== Segment start ==

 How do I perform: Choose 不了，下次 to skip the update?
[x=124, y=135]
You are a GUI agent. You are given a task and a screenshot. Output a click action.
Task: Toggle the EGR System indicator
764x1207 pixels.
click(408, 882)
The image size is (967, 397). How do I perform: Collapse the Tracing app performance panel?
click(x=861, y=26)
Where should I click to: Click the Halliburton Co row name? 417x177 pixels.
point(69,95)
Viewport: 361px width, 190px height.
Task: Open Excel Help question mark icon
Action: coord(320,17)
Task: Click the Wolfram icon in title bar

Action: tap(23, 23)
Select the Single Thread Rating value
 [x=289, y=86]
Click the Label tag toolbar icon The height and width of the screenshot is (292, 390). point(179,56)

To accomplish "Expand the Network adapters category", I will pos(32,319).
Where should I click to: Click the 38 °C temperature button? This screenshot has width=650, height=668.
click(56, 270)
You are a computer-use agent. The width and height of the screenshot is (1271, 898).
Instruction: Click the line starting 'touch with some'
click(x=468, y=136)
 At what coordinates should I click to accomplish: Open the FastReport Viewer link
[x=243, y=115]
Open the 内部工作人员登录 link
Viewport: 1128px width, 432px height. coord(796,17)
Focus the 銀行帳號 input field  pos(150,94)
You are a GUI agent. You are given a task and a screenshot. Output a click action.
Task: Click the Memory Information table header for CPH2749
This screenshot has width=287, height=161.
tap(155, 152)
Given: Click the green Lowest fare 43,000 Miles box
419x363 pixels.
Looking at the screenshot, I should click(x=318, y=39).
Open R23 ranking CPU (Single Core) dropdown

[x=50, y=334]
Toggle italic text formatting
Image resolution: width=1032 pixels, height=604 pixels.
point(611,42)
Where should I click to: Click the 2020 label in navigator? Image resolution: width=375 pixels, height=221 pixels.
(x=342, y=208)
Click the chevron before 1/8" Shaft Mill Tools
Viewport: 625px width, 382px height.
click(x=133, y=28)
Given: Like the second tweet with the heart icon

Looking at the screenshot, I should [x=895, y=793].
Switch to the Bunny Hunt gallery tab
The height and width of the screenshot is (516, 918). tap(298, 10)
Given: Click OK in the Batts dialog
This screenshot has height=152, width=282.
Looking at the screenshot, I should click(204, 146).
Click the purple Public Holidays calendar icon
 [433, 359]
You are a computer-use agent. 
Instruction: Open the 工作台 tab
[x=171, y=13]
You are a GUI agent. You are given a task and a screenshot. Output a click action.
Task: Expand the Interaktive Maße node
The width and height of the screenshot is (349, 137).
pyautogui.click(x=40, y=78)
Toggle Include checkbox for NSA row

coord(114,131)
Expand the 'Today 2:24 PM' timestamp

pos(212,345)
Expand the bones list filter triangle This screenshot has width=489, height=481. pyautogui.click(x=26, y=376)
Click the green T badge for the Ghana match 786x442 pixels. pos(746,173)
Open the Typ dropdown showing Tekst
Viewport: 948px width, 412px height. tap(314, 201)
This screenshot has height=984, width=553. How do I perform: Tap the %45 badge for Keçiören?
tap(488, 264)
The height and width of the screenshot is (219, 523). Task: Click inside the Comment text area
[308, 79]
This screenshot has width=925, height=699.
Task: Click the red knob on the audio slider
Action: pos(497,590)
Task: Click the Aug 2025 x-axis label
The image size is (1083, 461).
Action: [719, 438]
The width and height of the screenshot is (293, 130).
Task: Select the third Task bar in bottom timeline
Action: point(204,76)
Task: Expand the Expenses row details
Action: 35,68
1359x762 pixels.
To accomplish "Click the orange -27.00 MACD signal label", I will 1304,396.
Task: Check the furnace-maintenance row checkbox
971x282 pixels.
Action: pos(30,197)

== Segment end ==

#### [Your assignment]
Exactly as written, transcribe every line shown above.

#### [Response to this exercise]
 How do I perform: Choose 不了，下次 to skip the update?
[x=124, y=135]
You are a GUI agent. You are given a task and a screenshot. Output a click action.
Task: Toggle the EGR System indicator
764x1207 pixels.
click(408, 882)
The image size is (967, 397). How do I perform: Collapse the Tracing app performance panel?
click(x=861, y=26)
Where should I click to: Click the Halliburton Co row name? 417x177 pixels.
point(69,95)
Viewport: 361px width, 190px height.
Task: Open Excel Help question mark icon
Action: coord(320,17)
Task: Click the Wolfram icon in title bar

Action: tap(23, 23)
Select the Single Thread Rating value
 [x=289, y=86]
Click the Label tag toolbar icon The height and width of the screenshot is (292, 390). point(179,56)

To accomplish "Expand the Network adapters category", I will pos(32,319).
Where should I click to: Click the 38 °C temperature button? This screenshot has width=650, height=668.
click(56, 270)
You are a computer-use agent. The width and height of the screenshot is (1271, 898).
Instruction: Click the line starting 'touch with some'
click(x=468, y=136)
 At what coordinates should I click to accomplish: Open the FastReport Viewer link
[x=243, y=115]
Open the 内部工作人员登录 link
Viewport: 1128px width, 432px height. coord(796,17)
Focus the 銀行帳號 input field  pos(150,94)
You are a GUI agent. You are given a task and a screenshot. Output a click action.
Task: Click the Memory Information table header for CPH2749
This screenshot has width=287, height=161.
tap(155, 152)
Given: Click the green Lowest fare 43,000 Miles box
419x363 pixels.
Looking at the screenshot, I should click(x=318, y=39).
Open R23 ranking CPU (Single Core) dropdown

[x=50, y=334]
Toggle italic text formatting
Image resolution: width=1032 pixels, height=604 pixels.
point(611,42)
Where should I click to: Click the 2020 label in navigator? Image resolution: width=375 pixels, height=221 pixels.
(x=342, y=208)
Click the chevron before 1/8" Shaft Mill Tools
Viewport: 625px width, 382px height.
click(x=133, y=28)
Given: Like the second tweet with the heart icon

Looking at the screenshot, I should [x=895, y=793].
Switch to the Bunny Hunt gallery tab
The height and width of the screenshot is (516, 918). tap(298, 10)
Given: Click OK in the Batts dialog
This screenshot has height=152, width=282.
Looking at the screenshot, I should click(204, 146).
Click the purple Public Holidays calendar icon
 [433, 359]
You are a computer-use agent. 
Instruction: Open the 工作台 tab
[x=171, y=13]
You are a GUI agent. You are given a task and a screenshot. Output a click action.
Task: Expand the Interaktive Maße node
The width and height of the screenshot is (349, 137).
pyautogui.click(x=40, y=78)
Toggle Include checkbox for NSA row

coord(114,131)
Expand the 'Today 2:24 PM' timestamp

pos(212,345)
Expand the bones list filter triangle This screenshot has width=489, height=481. pyautogui.click(x=26, y=376)
Click the green T badge for the Ghana match 786x442 pixels. pos(746,173)
Open the Typ dropdown showing Tekst
Viewport: 948px width, 412px height. tap(314, 201)
This screenshot has height=984, width=553. How do I perform: Tap the %45 badge for Keçiören?
tap(488, 264)
The height and width of the screenshot is (219, 523). Task: Click inside the Comment text area
[308, 79]
This screenshot has width=925, height=699.
Task: Click the red knob on the audio slider
Action: pos(497,590)
Task: Click the Aug 2025 x-axis label
The image size is (1083, 461).
Action: [719, 438]
The width and height of the screenshot is (293, 130).
Task: Select the third Task bar in bottom timeline
Action: point(204,76)
Task: Expand the Expenses row details
Action: 35,68
1359x762 pixels.
To accomplish "Click the orange -27.00 MACD signal label", I will 1304,396.
Task: Check the furnace-maintenance row checkbox
971x282 pixels.
Action: pos(30,197)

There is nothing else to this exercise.